[Data lines]
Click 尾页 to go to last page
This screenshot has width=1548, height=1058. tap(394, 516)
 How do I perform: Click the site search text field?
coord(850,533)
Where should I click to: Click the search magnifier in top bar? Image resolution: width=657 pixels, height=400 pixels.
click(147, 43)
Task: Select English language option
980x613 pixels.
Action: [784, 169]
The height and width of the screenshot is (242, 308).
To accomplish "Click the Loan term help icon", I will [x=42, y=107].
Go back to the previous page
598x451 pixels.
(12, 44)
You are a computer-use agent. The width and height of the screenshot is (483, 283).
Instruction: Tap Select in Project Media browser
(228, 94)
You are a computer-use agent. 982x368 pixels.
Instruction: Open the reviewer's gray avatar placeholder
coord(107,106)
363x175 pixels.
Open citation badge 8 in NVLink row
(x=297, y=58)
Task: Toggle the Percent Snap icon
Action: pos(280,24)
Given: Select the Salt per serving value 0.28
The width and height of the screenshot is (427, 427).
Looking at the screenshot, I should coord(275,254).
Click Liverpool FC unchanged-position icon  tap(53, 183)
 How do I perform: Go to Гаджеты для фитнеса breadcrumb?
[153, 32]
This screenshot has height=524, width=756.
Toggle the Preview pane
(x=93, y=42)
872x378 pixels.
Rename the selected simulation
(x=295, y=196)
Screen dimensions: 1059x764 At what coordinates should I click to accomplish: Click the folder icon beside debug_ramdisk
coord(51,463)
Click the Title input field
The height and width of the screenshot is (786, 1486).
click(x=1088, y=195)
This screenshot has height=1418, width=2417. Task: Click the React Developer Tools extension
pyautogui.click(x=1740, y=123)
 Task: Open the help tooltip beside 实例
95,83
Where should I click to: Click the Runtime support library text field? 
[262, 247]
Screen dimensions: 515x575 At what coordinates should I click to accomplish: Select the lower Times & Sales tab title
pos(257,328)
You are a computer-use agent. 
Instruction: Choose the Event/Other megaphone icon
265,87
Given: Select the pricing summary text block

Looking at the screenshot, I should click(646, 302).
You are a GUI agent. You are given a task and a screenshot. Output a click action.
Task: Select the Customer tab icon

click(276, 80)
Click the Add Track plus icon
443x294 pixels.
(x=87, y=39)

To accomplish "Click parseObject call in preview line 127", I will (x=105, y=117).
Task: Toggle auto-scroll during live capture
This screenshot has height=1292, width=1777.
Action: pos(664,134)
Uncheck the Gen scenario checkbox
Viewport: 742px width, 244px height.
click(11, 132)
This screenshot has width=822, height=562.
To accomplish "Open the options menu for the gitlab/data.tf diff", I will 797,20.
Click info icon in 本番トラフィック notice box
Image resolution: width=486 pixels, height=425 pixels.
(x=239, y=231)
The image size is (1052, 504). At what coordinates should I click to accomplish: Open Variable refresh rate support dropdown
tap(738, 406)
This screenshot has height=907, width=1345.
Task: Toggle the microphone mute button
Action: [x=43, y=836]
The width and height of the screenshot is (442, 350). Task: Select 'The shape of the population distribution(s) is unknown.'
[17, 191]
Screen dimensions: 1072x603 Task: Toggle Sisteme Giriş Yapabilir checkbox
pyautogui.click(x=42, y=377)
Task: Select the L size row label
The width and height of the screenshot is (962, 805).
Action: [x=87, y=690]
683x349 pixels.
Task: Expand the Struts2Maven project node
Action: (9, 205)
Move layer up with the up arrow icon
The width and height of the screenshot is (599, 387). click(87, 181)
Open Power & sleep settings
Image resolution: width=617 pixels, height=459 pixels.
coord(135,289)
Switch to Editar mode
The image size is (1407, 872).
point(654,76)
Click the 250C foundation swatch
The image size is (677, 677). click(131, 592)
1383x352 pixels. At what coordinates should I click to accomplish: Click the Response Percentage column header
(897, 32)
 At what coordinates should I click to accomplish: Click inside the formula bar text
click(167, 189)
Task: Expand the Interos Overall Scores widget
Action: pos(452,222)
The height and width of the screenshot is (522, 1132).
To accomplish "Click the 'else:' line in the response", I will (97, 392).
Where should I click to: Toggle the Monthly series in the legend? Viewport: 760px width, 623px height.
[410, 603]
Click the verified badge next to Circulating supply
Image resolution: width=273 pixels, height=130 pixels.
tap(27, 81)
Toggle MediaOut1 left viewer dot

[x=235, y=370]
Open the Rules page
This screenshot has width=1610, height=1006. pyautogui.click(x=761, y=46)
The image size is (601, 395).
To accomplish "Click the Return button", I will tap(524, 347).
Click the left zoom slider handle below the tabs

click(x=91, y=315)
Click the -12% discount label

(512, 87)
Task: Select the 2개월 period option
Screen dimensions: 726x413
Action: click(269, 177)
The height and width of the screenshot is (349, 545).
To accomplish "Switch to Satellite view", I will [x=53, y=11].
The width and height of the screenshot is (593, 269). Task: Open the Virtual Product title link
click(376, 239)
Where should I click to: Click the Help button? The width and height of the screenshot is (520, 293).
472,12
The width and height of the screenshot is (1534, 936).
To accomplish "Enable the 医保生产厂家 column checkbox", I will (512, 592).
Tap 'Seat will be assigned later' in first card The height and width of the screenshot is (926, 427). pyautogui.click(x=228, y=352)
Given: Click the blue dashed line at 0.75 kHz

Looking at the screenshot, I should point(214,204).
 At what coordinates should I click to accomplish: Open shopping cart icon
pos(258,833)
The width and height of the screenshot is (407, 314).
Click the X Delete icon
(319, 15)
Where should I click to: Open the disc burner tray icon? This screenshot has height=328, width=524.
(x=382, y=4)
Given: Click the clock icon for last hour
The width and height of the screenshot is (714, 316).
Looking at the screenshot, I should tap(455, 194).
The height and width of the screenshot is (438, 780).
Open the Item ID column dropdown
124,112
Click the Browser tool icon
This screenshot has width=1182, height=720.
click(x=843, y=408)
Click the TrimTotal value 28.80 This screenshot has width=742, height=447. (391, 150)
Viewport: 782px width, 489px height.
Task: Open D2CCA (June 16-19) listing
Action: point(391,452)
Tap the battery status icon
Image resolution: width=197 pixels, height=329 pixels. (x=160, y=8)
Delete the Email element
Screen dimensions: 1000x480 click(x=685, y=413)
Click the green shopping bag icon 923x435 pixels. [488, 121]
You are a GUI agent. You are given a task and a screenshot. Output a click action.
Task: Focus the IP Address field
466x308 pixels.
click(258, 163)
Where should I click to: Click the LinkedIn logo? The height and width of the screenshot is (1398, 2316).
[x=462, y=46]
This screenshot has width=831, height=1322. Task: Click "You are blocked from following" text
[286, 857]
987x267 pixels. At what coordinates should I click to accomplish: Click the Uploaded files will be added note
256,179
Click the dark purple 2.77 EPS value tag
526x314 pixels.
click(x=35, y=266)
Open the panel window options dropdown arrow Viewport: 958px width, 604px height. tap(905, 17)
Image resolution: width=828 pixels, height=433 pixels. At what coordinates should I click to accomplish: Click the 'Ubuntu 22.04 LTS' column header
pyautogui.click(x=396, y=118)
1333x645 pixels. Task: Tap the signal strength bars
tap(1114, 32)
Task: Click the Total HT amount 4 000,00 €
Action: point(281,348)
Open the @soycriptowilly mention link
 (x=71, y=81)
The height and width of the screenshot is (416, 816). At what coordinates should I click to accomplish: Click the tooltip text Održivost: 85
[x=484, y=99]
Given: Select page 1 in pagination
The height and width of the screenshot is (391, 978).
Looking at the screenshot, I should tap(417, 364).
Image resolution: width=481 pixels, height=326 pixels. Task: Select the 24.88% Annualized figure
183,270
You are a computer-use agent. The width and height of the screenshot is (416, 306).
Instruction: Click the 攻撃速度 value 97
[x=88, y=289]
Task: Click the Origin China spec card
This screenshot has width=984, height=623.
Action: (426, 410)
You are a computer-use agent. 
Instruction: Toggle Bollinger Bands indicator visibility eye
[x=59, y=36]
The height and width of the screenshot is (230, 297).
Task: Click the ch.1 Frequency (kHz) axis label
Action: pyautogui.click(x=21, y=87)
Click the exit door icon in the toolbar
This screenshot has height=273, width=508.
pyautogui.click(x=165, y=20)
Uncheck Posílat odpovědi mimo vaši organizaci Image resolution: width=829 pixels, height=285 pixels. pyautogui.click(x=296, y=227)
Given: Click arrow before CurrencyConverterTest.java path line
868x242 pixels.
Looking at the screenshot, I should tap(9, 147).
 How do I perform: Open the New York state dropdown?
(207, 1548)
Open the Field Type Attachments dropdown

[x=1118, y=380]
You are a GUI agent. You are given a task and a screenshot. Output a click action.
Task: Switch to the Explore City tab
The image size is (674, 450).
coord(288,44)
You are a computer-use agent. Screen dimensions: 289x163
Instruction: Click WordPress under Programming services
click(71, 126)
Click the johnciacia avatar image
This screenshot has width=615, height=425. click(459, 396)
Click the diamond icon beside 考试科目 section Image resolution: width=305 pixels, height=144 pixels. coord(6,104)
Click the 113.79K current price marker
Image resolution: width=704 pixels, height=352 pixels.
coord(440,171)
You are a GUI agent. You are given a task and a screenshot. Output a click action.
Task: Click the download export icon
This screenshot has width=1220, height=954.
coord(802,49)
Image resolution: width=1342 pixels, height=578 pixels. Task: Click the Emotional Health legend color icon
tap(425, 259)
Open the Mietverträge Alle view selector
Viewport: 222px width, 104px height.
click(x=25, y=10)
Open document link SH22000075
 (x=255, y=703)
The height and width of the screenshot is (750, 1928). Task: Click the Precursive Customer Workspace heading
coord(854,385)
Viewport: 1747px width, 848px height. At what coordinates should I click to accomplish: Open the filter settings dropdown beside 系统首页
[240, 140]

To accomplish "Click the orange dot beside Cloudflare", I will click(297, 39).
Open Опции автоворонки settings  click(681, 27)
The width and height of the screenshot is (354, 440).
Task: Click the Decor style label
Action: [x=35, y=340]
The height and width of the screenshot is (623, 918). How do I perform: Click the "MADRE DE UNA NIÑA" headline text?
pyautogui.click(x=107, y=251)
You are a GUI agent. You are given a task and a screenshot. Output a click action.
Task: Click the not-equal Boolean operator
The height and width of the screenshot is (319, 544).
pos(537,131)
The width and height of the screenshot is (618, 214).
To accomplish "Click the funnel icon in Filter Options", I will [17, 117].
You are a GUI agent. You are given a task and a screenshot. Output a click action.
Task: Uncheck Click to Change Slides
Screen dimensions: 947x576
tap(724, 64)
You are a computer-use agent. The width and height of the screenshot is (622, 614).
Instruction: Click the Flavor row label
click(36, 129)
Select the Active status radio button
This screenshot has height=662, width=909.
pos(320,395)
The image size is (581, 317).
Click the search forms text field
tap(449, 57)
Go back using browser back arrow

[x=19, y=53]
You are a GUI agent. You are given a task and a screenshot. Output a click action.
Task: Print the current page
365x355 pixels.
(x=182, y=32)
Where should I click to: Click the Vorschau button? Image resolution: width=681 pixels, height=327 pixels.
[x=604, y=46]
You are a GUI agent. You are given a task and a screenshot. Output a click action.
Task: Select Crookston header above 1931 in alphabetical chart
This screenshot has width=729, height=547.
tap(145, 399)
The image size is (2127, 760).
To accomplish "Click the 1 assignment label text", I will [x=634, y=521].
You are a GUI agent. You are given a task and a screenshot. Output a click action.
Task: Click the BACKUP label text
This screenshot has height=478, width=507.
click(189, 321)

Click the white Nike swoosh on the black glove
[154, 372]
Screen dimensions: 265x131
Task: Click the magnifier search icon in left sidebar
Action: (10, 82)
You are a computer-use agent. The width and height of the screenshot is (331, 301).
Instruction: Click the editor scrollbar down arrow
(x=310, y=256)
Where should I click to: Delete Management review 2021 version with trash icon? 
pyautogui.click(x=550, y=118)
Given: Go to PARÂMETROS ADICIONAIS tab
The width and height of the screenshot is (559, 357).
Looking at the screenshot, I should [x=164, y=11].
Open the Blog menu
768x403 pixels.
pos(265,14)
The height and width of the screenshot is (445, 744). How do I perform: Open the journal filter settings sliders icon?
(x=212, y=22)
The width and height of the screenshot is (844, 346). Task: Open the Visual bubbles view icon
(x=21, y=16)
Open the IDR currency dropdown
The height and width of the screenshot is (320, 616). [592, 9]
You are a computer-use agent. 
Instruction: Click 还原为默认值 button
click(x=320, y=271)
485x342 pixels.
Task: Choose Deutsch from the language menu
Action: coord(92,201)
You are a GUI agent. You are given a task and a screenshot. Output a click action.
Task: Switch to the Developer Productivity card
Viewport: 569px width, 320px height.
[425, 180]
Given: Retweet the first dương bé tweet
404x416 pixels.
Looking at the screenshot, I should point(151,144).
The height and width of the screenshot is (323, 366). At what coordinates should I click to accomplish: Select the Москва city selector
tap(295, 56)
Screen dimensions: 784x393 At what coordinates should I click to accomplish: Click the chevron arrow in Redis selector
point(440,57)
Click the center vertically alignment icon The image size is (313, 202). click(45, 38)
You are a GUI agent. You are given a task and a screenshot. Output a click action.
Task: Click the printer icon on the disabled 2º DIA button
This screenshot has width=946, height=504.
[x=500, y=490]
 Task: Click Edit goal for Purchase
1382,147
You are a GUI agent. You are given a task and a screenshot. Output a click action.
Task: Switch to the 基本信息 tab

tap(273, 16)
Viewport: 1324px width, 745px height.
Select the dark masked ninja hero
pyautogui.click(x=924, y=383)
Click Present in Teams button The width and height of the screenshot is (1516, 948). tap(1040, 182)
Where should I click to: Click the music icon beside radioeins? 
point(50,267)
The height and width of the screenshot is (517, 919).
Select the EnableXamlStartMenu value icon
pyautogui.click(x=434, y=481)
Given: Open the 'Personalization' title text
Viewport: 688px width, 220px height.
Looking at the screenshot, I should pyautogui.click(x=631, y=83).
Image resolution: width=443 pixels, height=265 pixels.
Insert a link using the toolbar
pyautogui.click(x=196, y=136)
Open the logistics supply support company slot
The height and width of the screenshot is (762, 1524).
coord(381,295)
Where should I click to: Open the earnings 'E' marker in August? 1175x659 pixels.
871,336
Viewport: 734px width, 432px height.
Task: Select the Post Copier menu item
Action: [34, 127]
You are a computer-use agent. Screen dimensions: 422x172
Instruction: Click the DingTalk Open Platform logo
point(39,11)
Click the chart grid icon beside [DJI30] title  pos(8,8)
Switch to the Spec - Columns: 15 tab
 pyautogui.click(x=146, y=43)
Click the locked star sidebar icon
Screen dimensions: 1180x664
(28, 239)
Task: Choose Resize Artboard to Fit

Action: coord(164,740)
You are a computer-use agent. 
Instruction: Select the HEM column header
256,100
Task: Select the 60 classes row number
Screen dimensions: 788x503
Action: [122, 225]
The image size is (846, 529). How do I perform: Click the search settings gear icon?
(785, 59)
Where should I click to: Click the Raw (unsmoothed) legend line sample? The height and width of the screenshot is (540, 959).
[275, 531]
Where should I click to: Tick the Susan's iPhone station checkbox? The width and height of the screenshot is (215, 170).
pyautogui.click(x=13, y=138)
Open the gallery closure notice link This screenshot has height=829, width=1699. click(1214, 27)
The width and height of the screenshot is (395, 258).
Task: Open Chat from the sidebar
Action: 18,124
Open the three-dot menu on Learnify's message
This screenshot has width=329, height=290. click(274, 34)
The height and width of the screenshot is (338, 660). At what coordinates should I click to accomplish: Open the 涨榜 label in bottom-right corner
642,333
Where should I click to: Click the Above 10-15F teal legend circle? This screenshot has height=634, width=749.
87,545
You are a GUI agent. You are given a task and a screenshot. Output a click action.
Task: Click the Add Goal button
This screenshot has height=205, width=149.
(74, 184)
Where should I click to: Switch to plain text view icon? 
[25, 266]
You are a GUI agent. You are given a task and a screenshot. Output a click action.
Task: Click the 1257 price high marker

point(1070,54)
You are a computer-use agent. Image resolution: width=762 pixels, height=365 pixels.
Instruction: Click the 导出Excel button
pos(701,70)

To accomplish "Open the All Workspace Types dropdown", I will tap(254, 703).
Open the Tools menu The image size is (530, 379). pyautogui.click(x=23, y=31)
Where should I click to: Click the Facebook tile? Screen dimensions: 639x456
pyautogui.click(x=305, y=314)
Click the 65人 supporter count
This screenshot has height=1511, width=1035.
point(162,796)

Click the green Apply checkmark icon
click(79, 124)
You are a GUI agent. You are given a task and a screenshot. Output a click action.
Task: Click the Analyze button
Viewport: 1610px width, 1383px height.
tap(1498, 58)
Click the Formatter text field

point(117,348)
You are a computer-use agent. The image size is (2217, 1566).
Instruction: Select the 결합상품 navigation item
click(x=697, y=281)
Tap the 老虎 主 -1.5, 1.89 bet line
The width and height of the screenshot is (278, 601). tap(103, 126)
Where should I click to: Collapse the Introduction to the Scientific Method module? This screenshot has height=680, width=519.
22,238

> _TASK DIRECTIONS_
Reproduce, without any changes, every line of the items from the very beginning through the line containing "Action: [784, 169]", including both ends.

> _IN RESPONSE_
Click 尾页 to go to last page
This screenshot has width=1548, height=1058. tap(394, 516)
 How do I perform: Click the site search text field?
coord(850,533)
Where should I click to: Click the search magnifier in top bar? Image resolution: width=657 pixels, height=400 pixels.
click(147, 43)
Task: Select English language option
980x613 pixels.
Action: [784, 169]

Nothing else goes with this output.